Projects

Inflammasome Activation in Pulmonary Arterial Hypertension

Pulmonary arterial hypertension (PAH) is characterized by immune infiltration of the peri-vascular space, elevated levels of circulating cytokines, and autoimmunity. Specifically, circulating levels of IL-1β and IL-6 are elevated in most patients and animal models of PAH. Secretion of IL-1β largely occurs downstream of a multi-protein complex termed the inflammasome. Activated by a variety of intra- and extra-cellular stresses or pathogens, inflammasomes aggregate and recruit caspases, which are serine proteases. These caspases then cleave pro-IL-1β into its mature form. They also cleave a protein called gasdermin D (GSDMD), which then oligomerizes and forms a large pore in the plasma membrane. IL-1β leaves the cell through this pore, and sometimes, this pore results in the death of the host cell, termed pyroptosis.

Our lab and others have shown that inflammasomes are activated in PAH. We are actively studying the mechanism of this activation, the cells in which it occurs, and when it arises in the context of disease. This work is providing critical information for further study and, importantly, inflammasome pathways are novel druggable targets in PAH.

Inflammasome complexes are activated by a wide range of inflammatory or infectious triggers. These triggers activate the inflammasome “mediators”, including Asc and caspase-1. The end “effectors” of this process include the cleavage and release of IL-1, IL-18, and the pore-forming protein gasdermin D. In some conditions, this process results in cell rupture and death.
Inflammasome complexes are activated by a wide range of inflammatory or infectious triggers. These triggers activate the inflammasome “mediators”, including Asc and caspase-1. The end “effectors” of this process include the cleavage and release of IL-1, IL-18, and the pore-forming protein gasdermin D. In some conditions, this process results in cell rupture and death.

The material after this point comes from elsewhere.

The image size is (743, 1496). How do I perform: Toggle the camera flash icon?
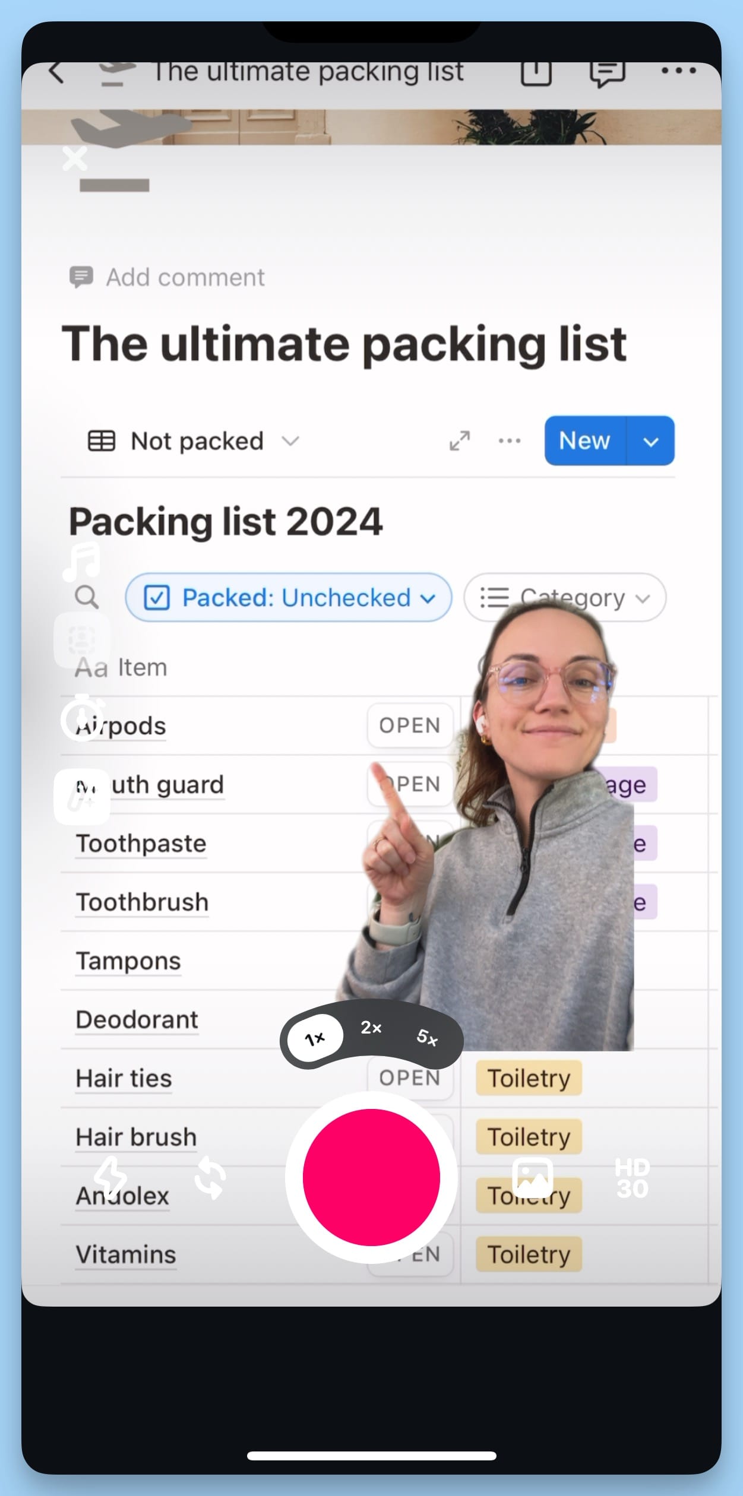click(111, 1178)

Modeling Connective Tissue Disease Associated PAH

Patients with connective tissue diseases (Scleroderma, Lupus, and others) are at a very high risk of developing PAH. Additionally, their prognosis and response to treatment is much poorer than those with idiopathic disease. This area is an intensive focus of research in order to improve outcomes for this high risk cohort. Robust animal models are lacking for the study of PAH in CTD patients. We have recently described a mouse model of CTD-PAH, and are currently using it to understand the interface between the extracellular matrix, the immune system, and the lung vasculature, to better understand this important disease.